Patent laws in many countries impose an onus on patent applicants to act in good faith in dealing with the patent office. For example, in Australia, a patent may be held to be invalid if it is shown that the patent was obtained by fraud, false suggestion, or misrepresentation. In the United States, applicants, inventors and their attorneys have a duty of candour, good faith, and honesty in dealings with the patent office and a patent may be held to be unenforceable if there was inequitable conduct on the part of any of those people in their dealings with the patent office.

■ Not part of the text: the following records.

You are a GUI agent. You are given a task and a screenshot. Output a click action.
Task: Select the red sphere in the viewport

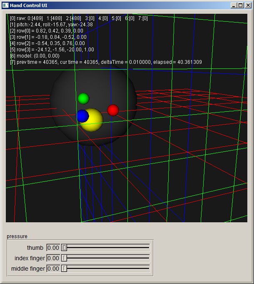click(113, 110)
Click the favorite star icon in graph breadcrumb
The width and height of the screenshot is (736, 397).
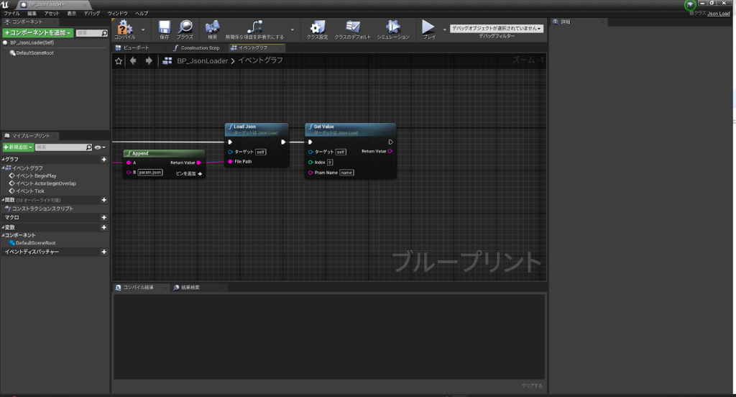click(119, 61)
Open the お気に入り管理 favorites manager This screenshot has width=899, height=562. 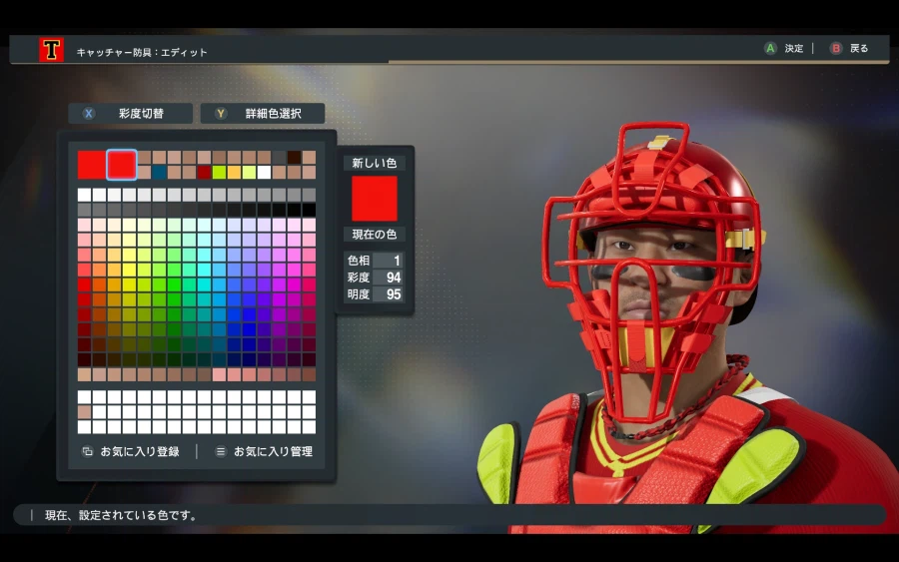pos(273,451)
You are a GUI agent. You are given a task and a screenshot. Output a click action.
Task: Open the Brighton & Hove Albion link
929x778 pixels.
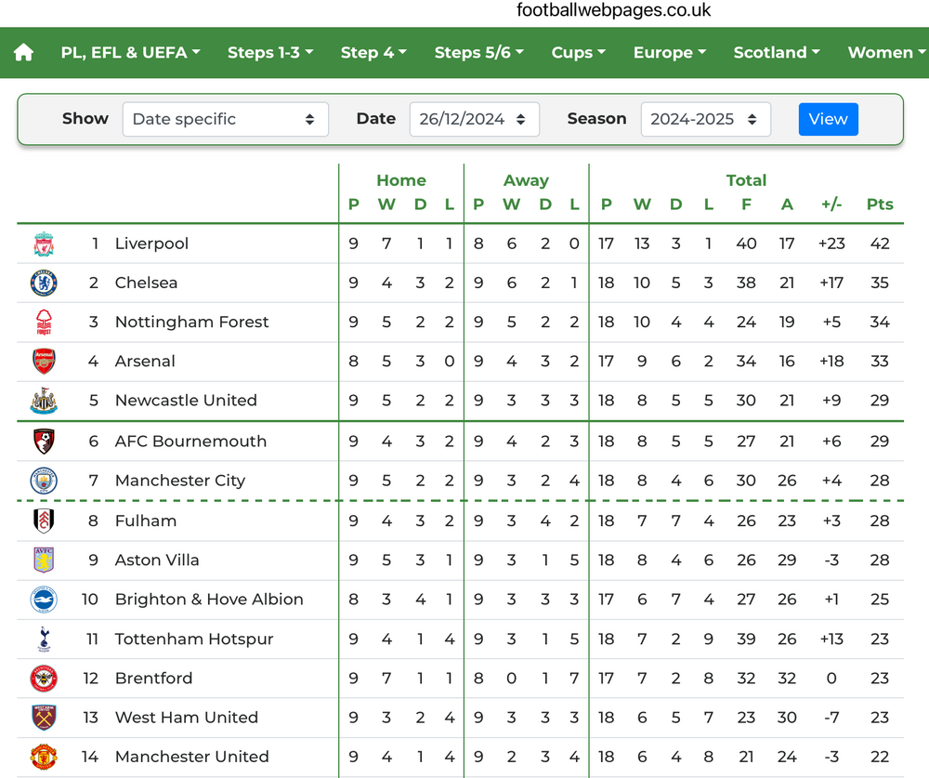[x=209, y=600]
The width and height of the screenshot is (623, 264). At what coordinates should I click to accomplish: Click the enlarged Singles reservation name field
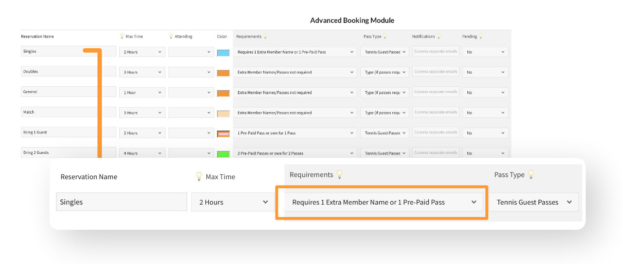coord(121,202)
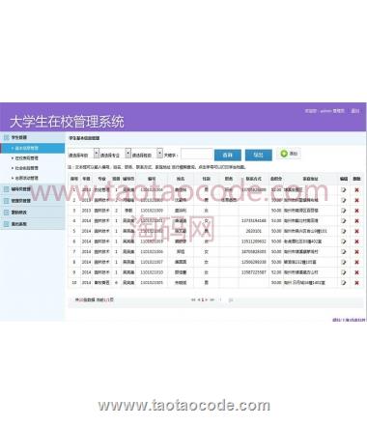Click the edit icon in row 10
Viewport: 367px width, 426px height.
click(344, 283)
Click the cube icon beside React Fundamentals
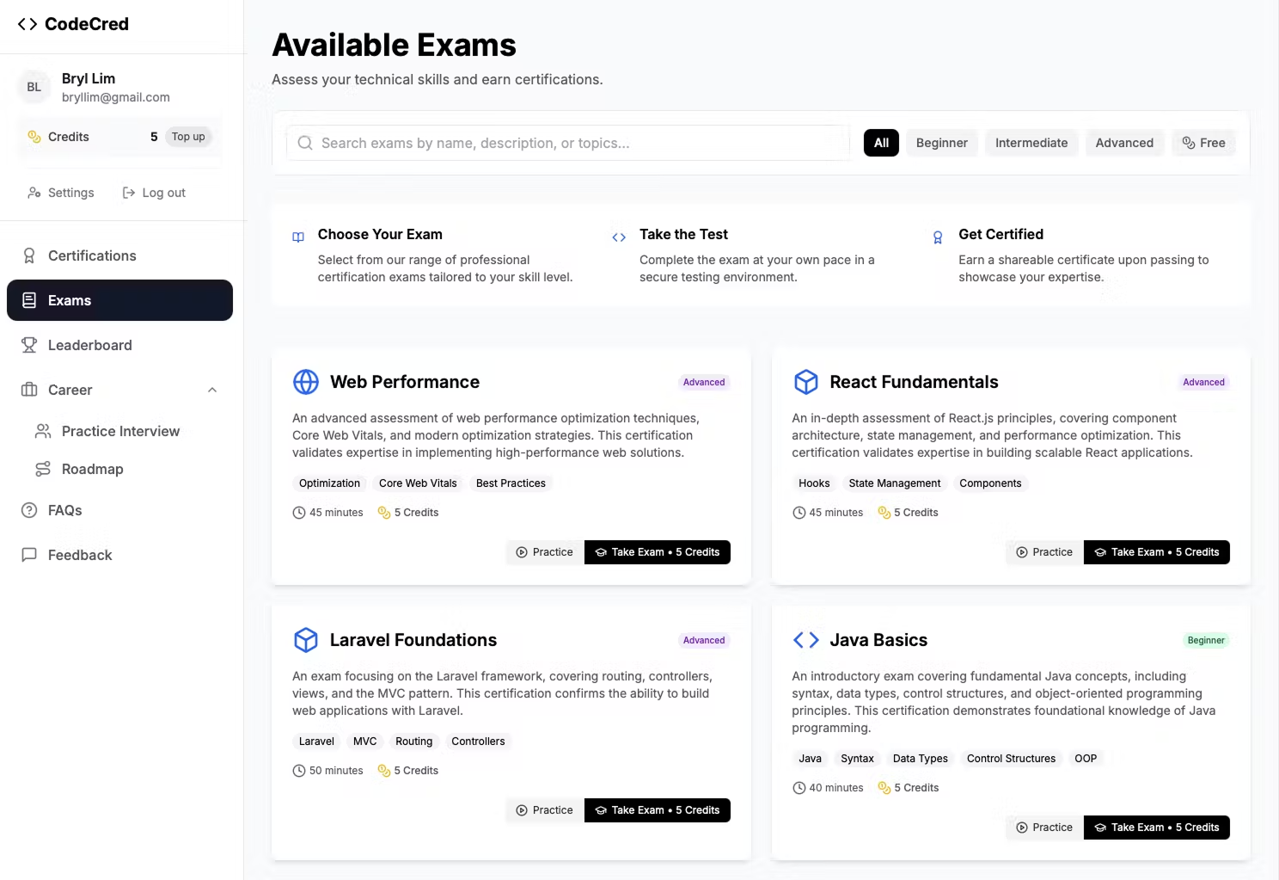Viewport: 1279px width, 880px height. 805,382
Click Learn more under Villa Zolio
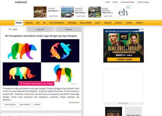This screenshot has width=162, height=116. click(x=54, y=16)
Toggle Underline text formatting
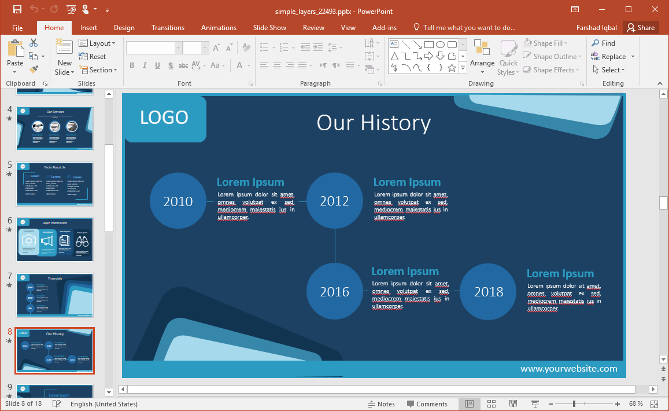This screenshot has width=669, height=411. click(157, 65)
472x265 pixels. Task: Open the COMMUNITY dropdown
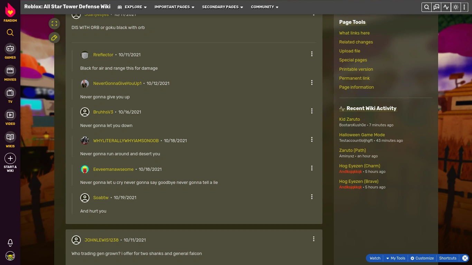pos(264,7)
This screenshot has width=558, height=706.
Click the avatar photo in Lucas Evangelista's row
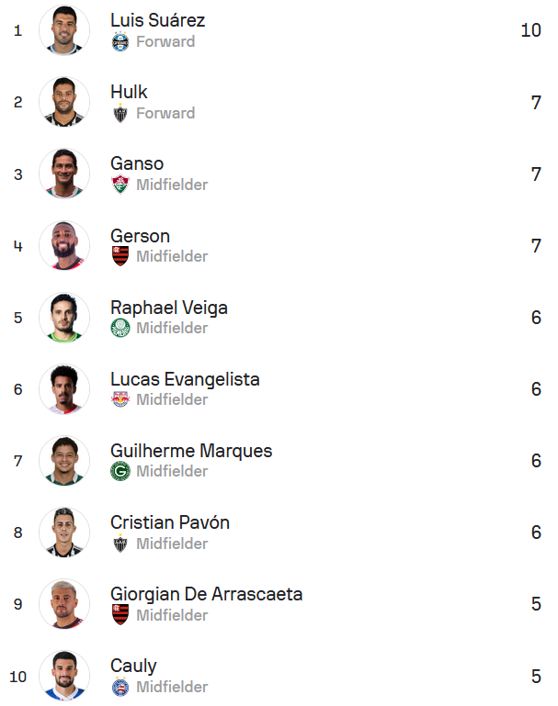pyautogui.click(x=64, y=388)
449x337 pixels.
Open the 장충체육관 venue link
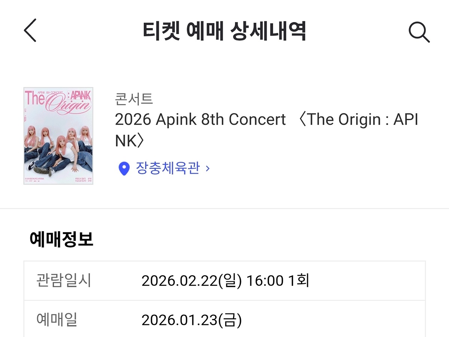[x=168, y=168]

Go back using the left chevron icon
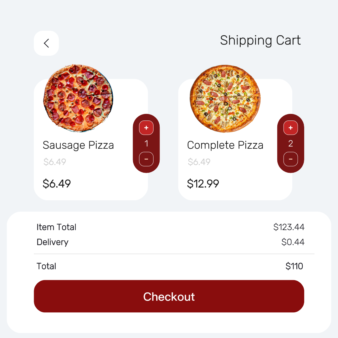coord(46,43)
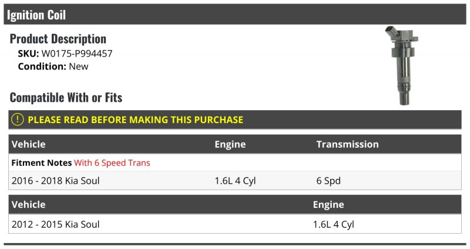Screen dimensions: 470x249
Task: Open the ignition coil product image
Action: (x=402, y=66)
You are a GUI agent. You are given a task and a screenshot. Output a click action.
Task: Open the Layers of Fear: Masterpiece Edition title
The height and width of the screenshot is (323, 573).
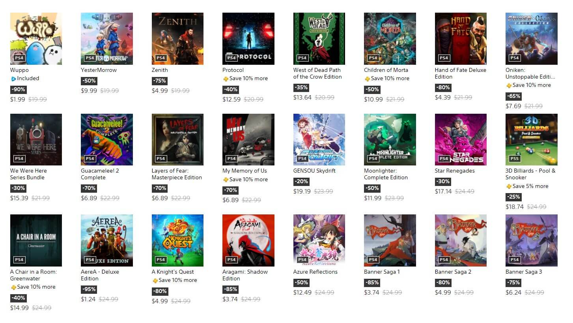pyautogui.click(x=177, y=174)
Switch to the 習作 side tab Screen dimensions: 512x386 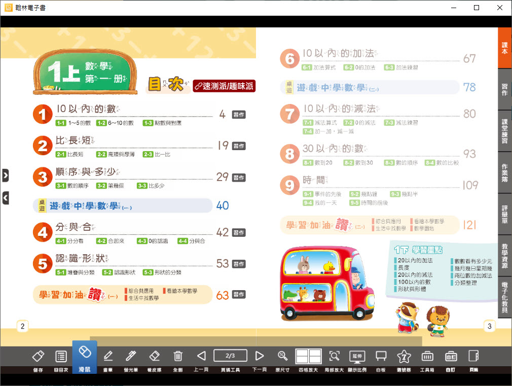point(504,90)
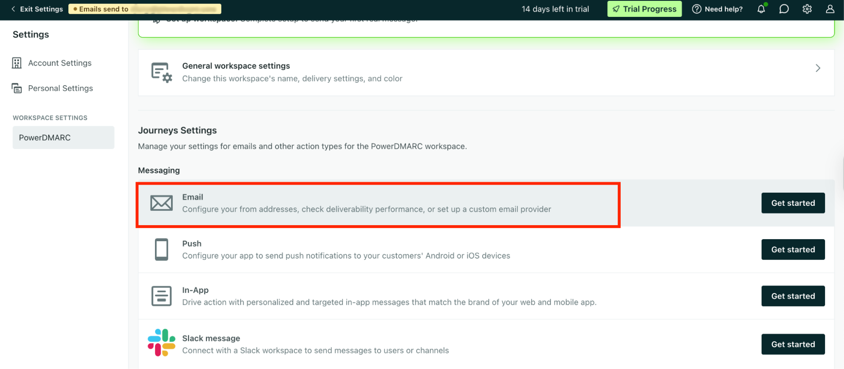Click the Need help? link
This screenshot has height=369, width=844.
(717, 9)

In Australia, the full Federal Court revoked a patent directed to a specific form of Warner-Lambert's blockbuster cholesterol lowering drug, Lipitor (Ranbaxy Australia Pty Ltd v Warner-Lambert Co LLC (2008) 77 IPR 449). The court held that data included in the patent specification represented that Warner-Lambert had found that activity of the R form of the drug was about ten times that of the racemate (ie mixture of R and S forms of the drug). Warner-Lambert's attorneys made a similar representation in response to an Examiner's report on the application. However, it turns out that all of the data available to Warner-Lambert showed that the R form of the drug had an activity level that was only about two times greater than the racemate. The court found that the representation that the R form of the drug was ten times greater was material to the patent office's considerations in granting the patent and were false and misleading. The patent was therefore revoked.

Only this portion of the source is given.